### Task instructions:
The answer must be every entry, given again word for word.

### Given information:
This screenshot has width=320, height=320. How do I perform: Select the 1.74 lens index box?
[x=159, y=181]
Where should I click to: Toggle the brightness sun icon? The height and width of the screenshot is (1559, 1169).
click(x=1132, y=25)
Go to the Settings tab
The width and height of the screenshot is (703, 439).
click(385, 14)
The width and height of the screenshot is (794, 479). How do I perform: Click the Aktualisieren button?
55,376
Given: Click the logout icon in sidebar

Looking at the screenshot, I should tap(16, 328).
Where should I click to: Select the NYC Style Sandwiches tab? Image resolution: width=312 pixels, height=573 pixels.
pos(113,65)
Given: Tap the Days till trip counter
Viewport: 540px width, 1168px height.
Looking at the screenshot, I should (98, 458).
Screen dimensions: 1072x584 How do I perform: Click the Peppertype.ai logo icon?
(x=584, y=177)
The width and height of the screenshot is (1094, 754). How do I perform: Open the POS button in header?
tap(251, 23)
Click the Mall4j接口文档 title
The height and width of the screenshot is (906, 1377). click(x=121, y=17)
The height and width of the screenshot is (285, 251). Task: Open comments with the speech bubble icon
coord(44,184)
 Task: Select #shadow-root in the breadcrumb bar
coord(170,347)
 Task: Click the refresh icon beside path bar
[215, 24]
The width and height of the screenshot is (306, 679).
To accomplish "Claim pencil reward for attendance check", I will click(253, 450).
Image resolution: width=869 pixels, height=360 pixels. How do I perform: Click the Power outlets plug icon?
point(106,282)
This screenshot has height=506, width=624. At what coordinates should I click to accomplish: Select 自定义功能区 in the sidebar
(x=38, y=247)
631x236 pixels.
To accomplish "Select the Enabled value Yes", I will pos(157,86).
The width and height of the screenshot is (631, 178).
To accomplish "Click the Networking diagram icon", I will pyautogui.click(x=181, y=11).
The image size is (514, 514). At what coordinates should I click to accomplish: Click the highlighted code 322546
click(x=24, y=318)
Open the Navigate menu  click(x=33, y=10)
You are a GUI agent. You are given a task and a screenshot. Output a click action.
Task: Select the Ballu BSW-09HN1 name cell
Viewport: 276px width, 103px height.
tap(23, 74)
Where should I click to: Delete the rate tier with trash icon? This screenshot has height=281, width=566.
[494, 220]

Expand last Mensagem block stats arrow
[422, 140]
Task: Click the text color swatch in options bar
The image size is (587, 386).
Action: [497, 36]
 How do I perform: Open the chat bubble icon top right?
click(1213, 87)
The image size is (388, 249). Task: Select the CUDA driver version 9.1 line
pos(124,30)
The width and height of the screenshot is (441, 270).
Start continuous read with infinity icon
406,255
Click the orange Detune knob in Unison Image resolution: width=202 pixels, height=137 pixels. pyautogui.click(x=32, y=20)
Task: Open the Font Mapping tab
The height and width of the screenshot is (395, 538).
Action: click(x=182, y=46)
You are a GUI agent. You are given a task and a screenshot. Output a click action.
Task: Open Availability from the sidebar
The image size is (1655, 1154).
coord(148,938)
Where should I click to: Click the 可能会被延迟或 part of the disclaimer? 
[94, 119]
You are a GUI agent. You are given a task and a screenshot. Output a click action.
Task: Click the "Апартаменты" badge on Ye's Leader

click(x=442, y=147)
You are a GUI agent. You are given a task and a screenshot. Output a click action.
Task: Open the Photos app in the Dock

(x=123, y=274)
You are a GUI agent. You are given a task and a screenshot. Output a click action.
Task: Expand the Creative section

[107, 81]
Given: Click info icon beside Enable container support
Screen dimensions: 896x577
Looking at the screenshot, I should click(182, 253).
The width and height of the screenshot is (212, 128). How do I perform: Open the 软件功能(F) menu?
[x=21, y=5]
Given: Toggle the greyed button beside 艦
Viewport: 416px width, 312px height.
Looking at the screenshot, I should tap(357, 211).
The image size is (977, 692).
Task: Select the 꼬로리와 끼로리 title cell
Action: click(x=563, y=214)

### Written answer:
This screenshot has width=320, height=320. How do I perform: Select the 1.74 lens index box?
[x=159, y=181]
Where should I click to: Toggle the brightness sun icon? The height and width of the screenshot is (1559, 1169).
click(x=1132, y=25)
Go to the Settings tab
The width and height of the screenshot is (703, 439).
click(385, 14)
The width and height of the screenshot is (794, 479). How do I perform: Click the Aktualisieren button?
55,376
Given: Click the logout icon in sidebar

Looking at the screenshot, I should tap(16, 328).
Where should I click to: Select the NYC Style Sandwiches tab? Image resolution: width=312 pixels, height=573 pixels.
pos(113,65)
Given: Tap the Days till trip counter
Viewport: 540px width, 1168px height.
Looking at the screenshot, I should (98, 458).
Screen dimensions: 1072x584 How do I perform: Click the Peppertype.ai logo icon?
(x=584, y=177)
The width and height of the screenshot is (1094, 754). How do I perform: Open the POS button in header?
tap(251, 23)
Click the Mall4j接口文档 title
The height and width of the screenshot is (906, 1377). click(x=121, y=17)
The height and width of the screenshot is (285, 251). Task: Open comments with the speech bubble icon
coord(44,184)
 Task: Select #shadow-root in the breadcrumb bar
coord(170,347)
 Task: Click the refresh icon beside path bar
[215, 24]
The width and height of the screenshot is (306, 679).
To accomplish "Claim pencil reward for attendance check", I will click(253, 450).
Image resolution: width=869 pixels, height=360 pixels. How do I perform: Click the Power outlets plug icon?
point(106,282)
This screenshot has height=506, width=624. At what coordinates should I click to accomplish: Select 自定义功能区 in the sidebar
(x=38, y=247)
631x236 pixels.
To accomplish "Select the Enabled value Yes", I will pos(157,86).
The width and height of the screenshot is (631, 178).
To accomplish "Click the Networking diagram icon", I will pyautogui.click(x=181, y=11).
The image size is (514, 514). At what coordinates should I click to accomplish: Click the highlighted code 322546
click(x=24, y=318)
Open the Navigate menu  click(x=33, y=10)
You are a GUI agent. You are given a task and a screenshot. Output a click action.
Task: Select the Ballu BSW-09HN1 name cell
Viewport: 276px width, 103px height.
tap(23, 74)
Where should I click to: Delete the rate tier with trash icon? This screenshot has height=281, width=566.
[494, 220]

Expand last Mensagem block stats arrow
[422, 140]
Task: Click the text color swatch in options bar
The image size is (587, 386).
Action: [497, 36]
 How do I perform: Open the chat bubble icon top right?
click(1213, 87)
The image size is (388, 249). Task: Select the CUDA driver version 9.1 line
pos(124,30)
The width and height of the screenshot is (441, 270).
Start continuous read with infinity icon
406,255
Click the orange Detune knob in Unison Image resolution: width=202 pixels, height=137 pixels. pyautogui.click(x=32, y=20)
Task: Open the Font Mapping tab
The height and width of the screenshot is (395, 538).
Action: click(x=182, y=46)
You are a GUI agent. You are given a task and a screenshot. Output a click action.
Task: Open Availability from the sidebar
The image size is (1655, 1154).
coord(148,938)
Where should I click to: Click the 可能会被延迟或 part of the disclaimer? 
[94, 119]
You are a GUI agent. You are given a task and a screenshot. Output a click action.
Task: Click the "Апартаменты" badge on Ye's Leader

click(x=442, y=147)
You are a GUI agent. You are given a task and a screenshot. Output a click action.
Task: Open the Photos app in the Dock

(x=123, y=274)
You are a GUI agent. You are given a task and a screenshot. Output a click action.
Task: Expand the Creative section

[107, 81]
Given: Click info icon beside Enable container support
Screen dimensions: 896x577
Looking at the screenshot, I should click(182, 253).
The width and height of the screenshot is (212, 128). How do I perform: Open the 软件功能(F) menu?
[x=21, y=5]
Given: Toggle the greyed button beside 艦
Viewport: 416px width, 312px height.
Looking at the screenshot, I should tap(357, 211).
The image size is (977, 692).
Task: Select the 꼬로리와 끼로리 title cell
Action: click(x=563, y=214)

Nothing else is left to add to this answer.